**WHAT THIS TASK INVOLVES**
Show each line from the listing that includes the word "Water".

--------------------------------

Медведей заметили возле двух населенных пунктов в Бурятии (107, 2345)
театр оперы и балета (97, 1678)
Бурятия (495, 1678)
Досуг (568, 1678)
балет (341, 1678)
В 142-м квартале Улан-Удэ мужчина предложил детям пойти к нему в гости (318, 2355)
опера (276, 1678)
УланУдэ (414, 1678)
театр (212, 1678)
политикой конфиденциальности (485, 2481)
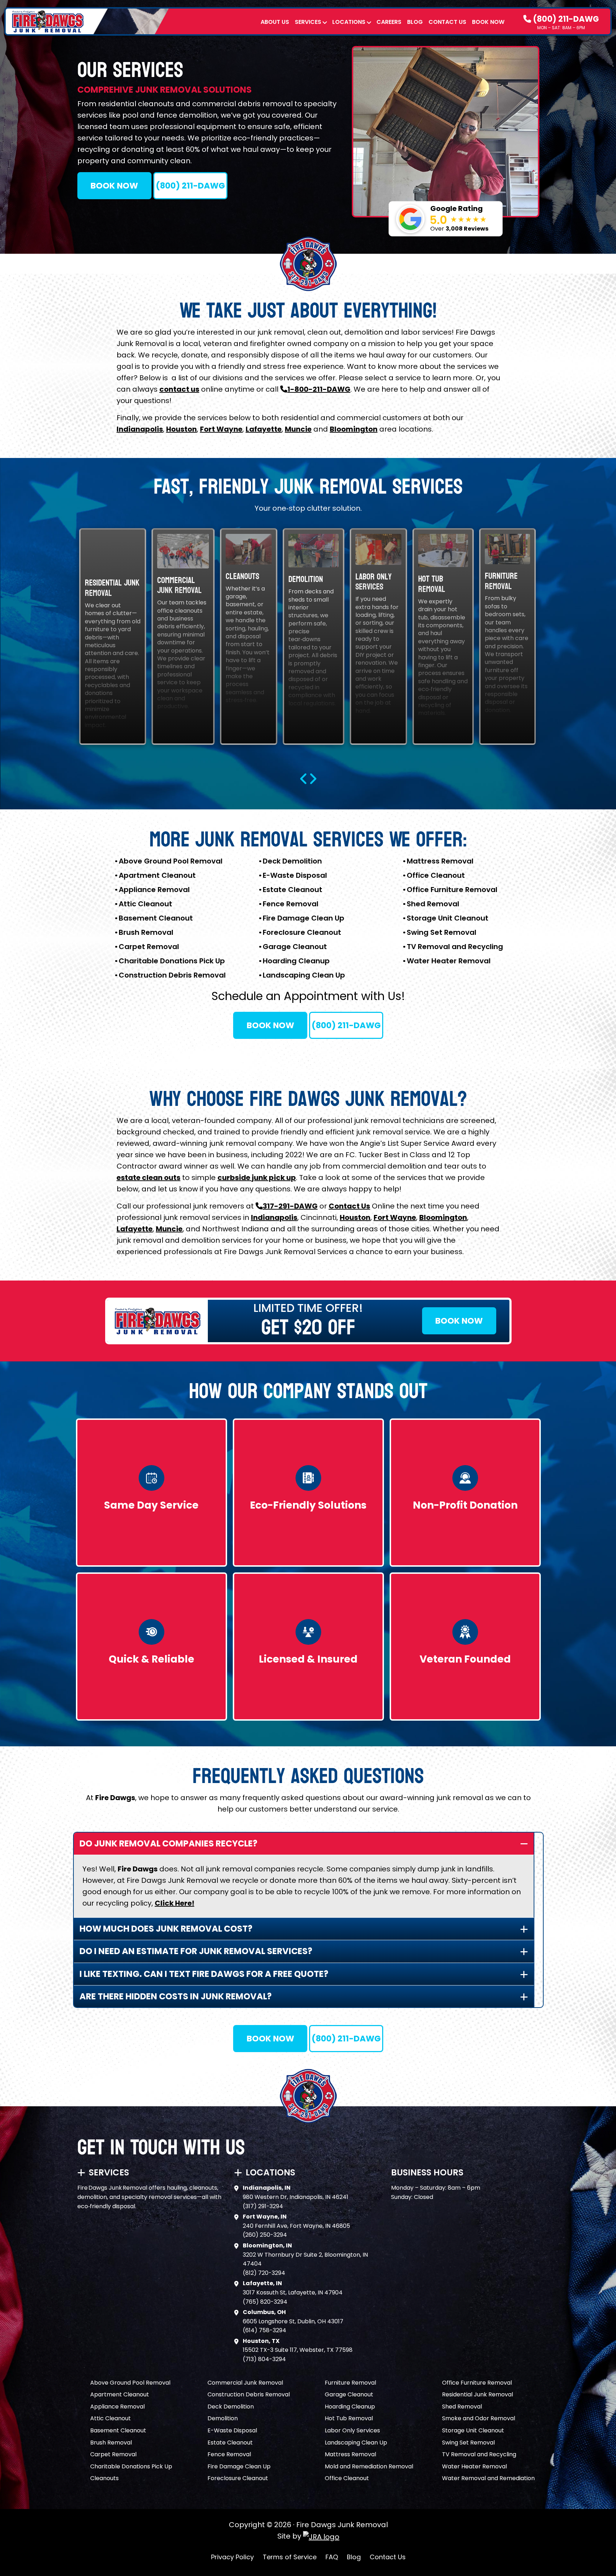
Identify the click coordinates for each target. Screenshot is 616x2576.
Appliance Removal (154, 890)
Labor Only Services (352, 2430)
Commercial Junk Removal (245, 2383)
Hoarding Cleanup (296, 961)
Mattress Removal (440, 861)
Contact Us (447, 22)
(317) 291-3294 (263, 2206)
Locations (348, 22)
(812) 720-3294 (264, 2273)
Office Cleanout (436, 875)
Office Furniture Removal (452, 890)
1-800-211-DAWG (318, 389)
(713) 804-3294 (264, 2359)
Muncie (298, 429)
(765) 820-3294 (265, 2302)
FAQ (331, 2556)
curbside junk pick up (256, 1178)
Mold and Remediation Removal (369, 2466)
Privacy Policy (232, 2556)
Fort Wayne (221, 429)
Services (308, 22)
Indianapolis (140, 429)
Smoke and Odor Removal (478, 2418)
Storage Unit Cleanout (447, 918)
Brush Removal (146, 932)
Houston (181, 429)
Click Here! (174, 1903)
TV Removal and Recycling (455, 947)
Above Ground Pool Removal (170, 861)
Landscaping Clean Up (304, 975)
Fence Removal (290, 904)
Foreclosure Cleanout (302, 932)
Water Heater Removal (449, 961)
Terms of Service (290, 2556)
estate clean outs (148, 1178)
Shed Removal (433, 904)
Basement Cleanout (156, 918)
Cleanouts (104, 2478)
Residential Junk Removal (477, 2394)
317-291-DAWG (290, 1206)
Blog (415, 22)
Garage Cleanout (295, 947)
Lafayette (264, 429)
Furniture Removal (350, 2383)
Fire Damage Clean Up (303, 918)
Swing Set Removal (441, 932)
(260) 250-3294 (265, 2235)
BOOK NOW (114, 185)
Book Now (488, 22)
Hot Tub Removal (349, 2418)
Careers (388, 22)
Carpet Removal (149, 947)
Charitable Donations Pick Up (172, 961)
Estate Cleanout (292, 890)
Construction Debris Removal (172, 975)
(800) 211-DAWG (565, 19)
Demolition (222, 2418)
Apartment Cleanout (157, 875)
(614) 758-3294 (264, 2330)
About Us (275, 22)
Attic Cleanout (145, 904)
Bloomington (354, 429)
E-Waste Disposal (295, 875)
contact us (179, 389)
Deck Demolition (292, 861)
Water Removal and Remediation (488, 2478)
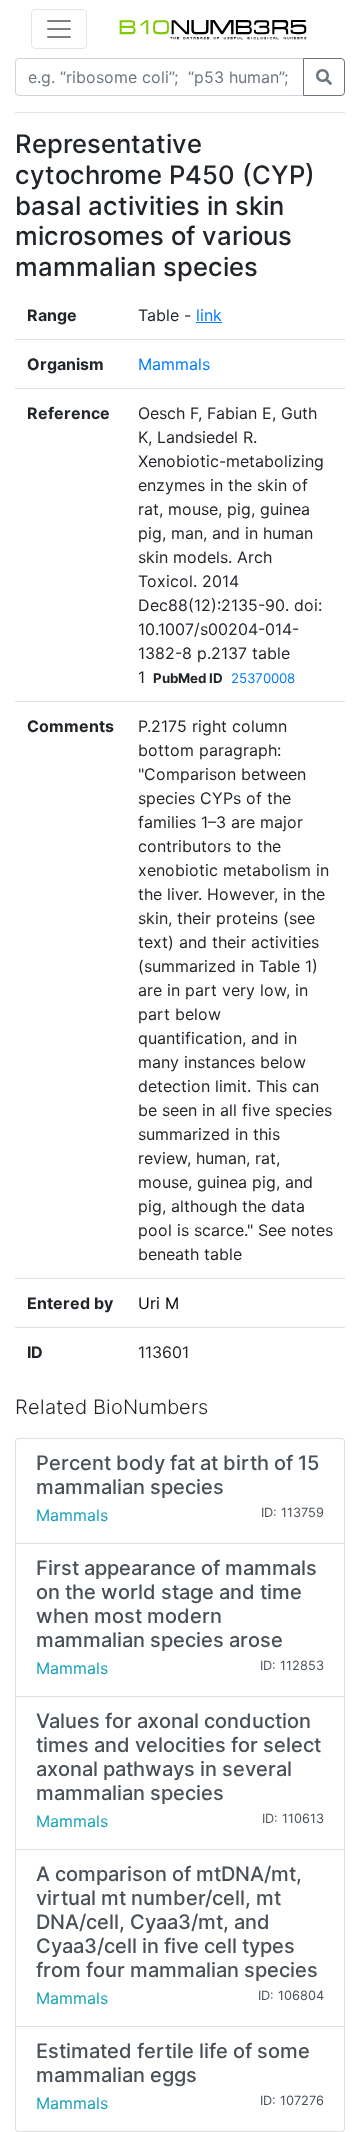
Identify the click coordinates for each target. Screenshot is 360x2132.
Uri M (158, 1303)
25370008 (263, 678)
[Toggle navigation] (59, 29)
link (209, 315)
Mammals (174, 364)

--------------------------------

**RESULT OF THIS EXERCISE**
Water Heater Removal (449, 961)
Water Removal and Remediation (488, 2478)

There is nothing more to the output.